Tabiatıyla -kolaylıkla mutlaklaştırma kapsamında değerlendirilebilecek- böyle bir faaliyetin sadece tarihte kaldığını, geçip gittiğini ve atalarımızın kadim mirası içerisinde bir gömü haline geldiğini düşünmek mümkün değildir. Çünkü bu faaliyet bugün da aynı mevcudiyetini sürdürmektedir. Geçtiğimiz on yıllar boyunca (bütün ağırlığına rağmen yine de gerisinde uykuya dalmış olan derin ve kadim yapıları gösterecek şeffaflığa sahip olan modernizm maskesi altında) kalmış olsa da, siyasal İslamcı akımların Arap Baharı yaşayan devletlerde yönetime gelmeleri ile birlikte bütün açıklığıyla, hiçbir kapalılığa yer bırakmayacak şekilde sesini duyurmaya, etkinliğini sergilemeye başlamıştır. Bu etkinlik yeniden gün yüzüne çıkınca “insanı tehdit eden her şeyin aynı ölçüde Allah ve Kur’an kavramlarını da tehdit ettiği” gerçeğini bir kez daha gözler önüne serdi. Bugün artık bu gerçeğin bütün çıplaklığıyla ortaya çıkmış olması, Arap Baharının devrimci hareketlerinin tek sonucu gibi görünmektedir. Her halükarda bu, son derece kıymetli bir sonuçtur. Çünkü “Allah” ve “Kur’an” kavramlarını kendisine maske edinen otoriter mutlakçı söylemin nihayete ermesinin ve hem Mısır hem de bütün Arap/İslam dünyasının tanık olduğu şu amorf hareket tarzı dışında başka hareket tarzlarının gelişmesine giden yolun açılmasını sağlayabilecek yegâne şey, işte bu gerçeğin [insanı tehdit eden her şeyin Allah ve Kur’an kavramlarını da tehdit ettiği gerçeğinin] anlaşılmış olmasıdır. Yine umarım bu gerçek, Arap/İslam dünyasının demokratik dönüşümlerin sürecini tehdit eden şeyin İslam, Allah ya da Kur’an değil, tam da bu mutlakçı söylem olduğunun da anlaşılmasını sağlayacaktır. Bu da demokratik dönüşümün sadece bir siyasi faaliyet olmakla sınırlanamayacağı anlamına gelir. Aksine bu demokratik dönüşümün tamamlanması, hümanist bir söylemin inşa edilmesi şartına bağlıdır. Bu hümanist söylem içerisinde Allah ve Kur’an kavramları, bu kavramları totaliter otoritenin maskesi haline getiren tasavvurlardan kurtulup özgürleşecektir.

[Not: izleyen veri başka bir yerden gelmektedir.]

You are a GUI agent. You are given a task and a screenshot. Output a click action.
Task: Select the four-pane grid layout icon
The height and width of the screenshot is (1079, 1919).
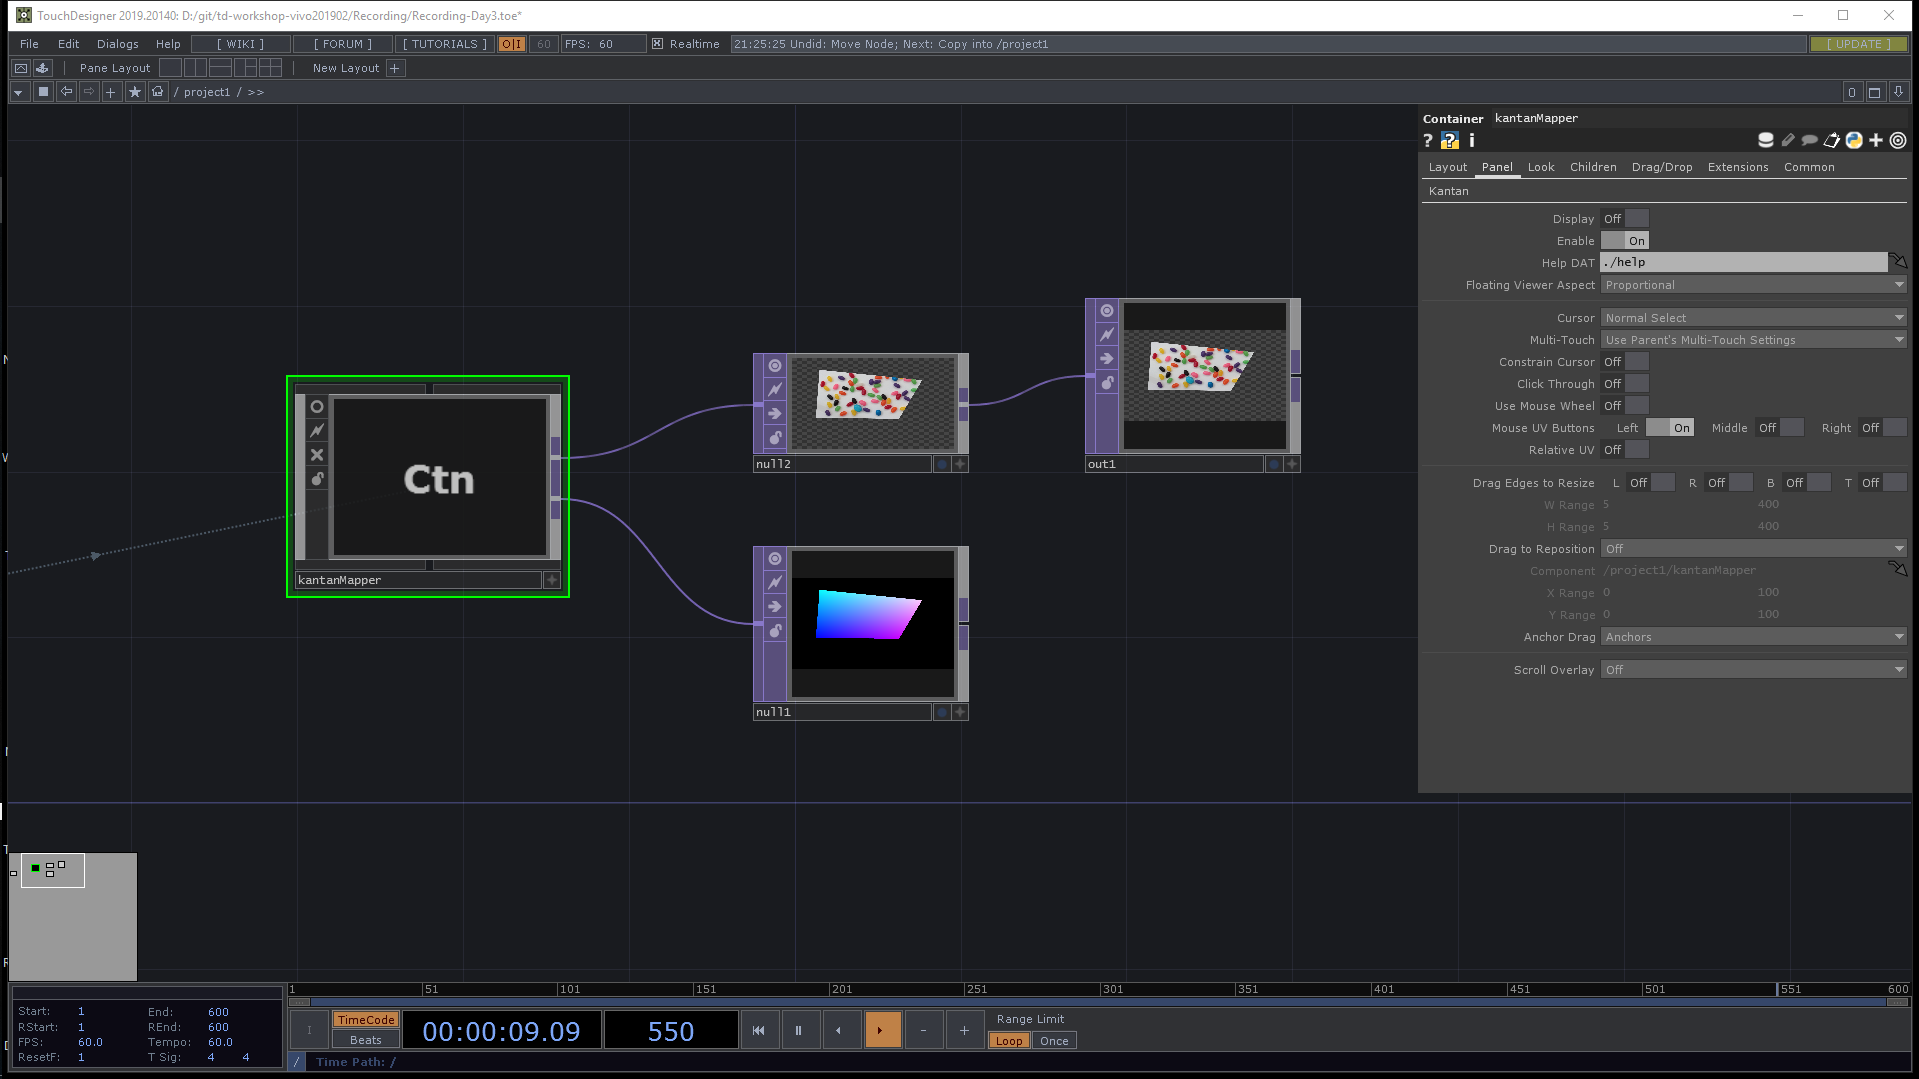click(x=270, y=68)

Çünkü işin doğrusu şudur ki Allah, insan ve Kur’an üçlüsü arasındaki irtibatın sağlamlığı öylesine merkezi bir öneme sahiptir ki bu üçlü arasındaki irtibat, bunlardan herhangi birinin özgürleştirilmesini diğerlerinin özgürleştirilmesi için şart kılar. Bu yüzden de -bu kitapta- yaşam içerisindeki canlı Kur’an’ın peşindeki iz sürüşümüzü, arzu edilen demokratik dönüşümün gerçekleştirilmesini kolaylaştıracak şartların tamamlanması için atılmış bir adım olarak saymak mümkündür.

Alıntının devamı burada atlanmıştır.